Whether or not one accepts Schonfeld's thesis of an actual Passover conspiracy, the myth of a God-Man returning for a "Second coming" is not new, but existed for thousands of years in earlier pagan sources, including for their god-men Horus, and Mithra (The ancient Persian version, not the Roman one). It therefore is quite reasonable to conjecture that later Christian authors, in their yen for "savior"-ship, copied-plagiarized the same legends and superposed them onto Yeshua.

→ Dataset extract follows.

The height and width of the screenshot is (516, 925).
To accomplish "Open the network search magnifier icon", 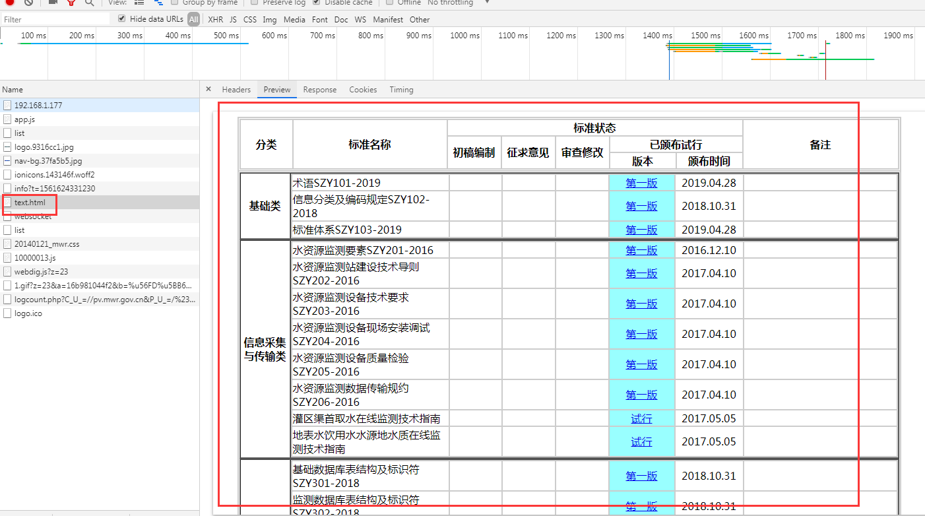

Indeed, as Oxford scholar Geza Vermes notes ('The Authentic Gospel of Jesus', p. 402, Epilog) Jesus “never chose to call himself ‘Messiah’ or ‘son of God’ "and “even when others questioned him about his alleged Messiahship he usually declined to give a straight answer”. Vermes adds that as for the epithet ‘Son of God’- disallowing the combined expression “Messiah, the Son of God” in Matt. 26:63 (where the two are obviously used as synonyms) it is NEVER spoken by Jesus himself. Vermes adds: “One has to be foolish to believe the mockery of the chief priests and scribes, taunting Jesus to get down from the cross because he claimed to be the ‘Son of God’ (Matt.27:43) . Indeed, “only demons or people possessed by demons addressed Jesus with this title” (Matt. 4:3, Luke 4:3, Matt. 3:11, Luke 4:41 etc) .

Thus, even Yeshua himself refused to be recognized as a divinity.

1 comment:

Unknown said...

The Christian crazies (Fundamentalists) will always insist it's the end times. As soon as a lot of quakes or volcanoes strike near populated centers or grab attention from the media you will hear the same. We've been hearing it the past 300 years and the screamers aren't any closer to the "end times" now than they were then.

Will there be an end time? Yes, but it will come naturally - either when a monster asteroid strikes, or greenhouse warming makes the planet like Venus, too hot for anything to survive, or the Sun finally exhausts its nuclear fuel in 5 billion years and expands to burn up the Earth.

But none of these will be beyond or apart from what natural science has already shown can happen.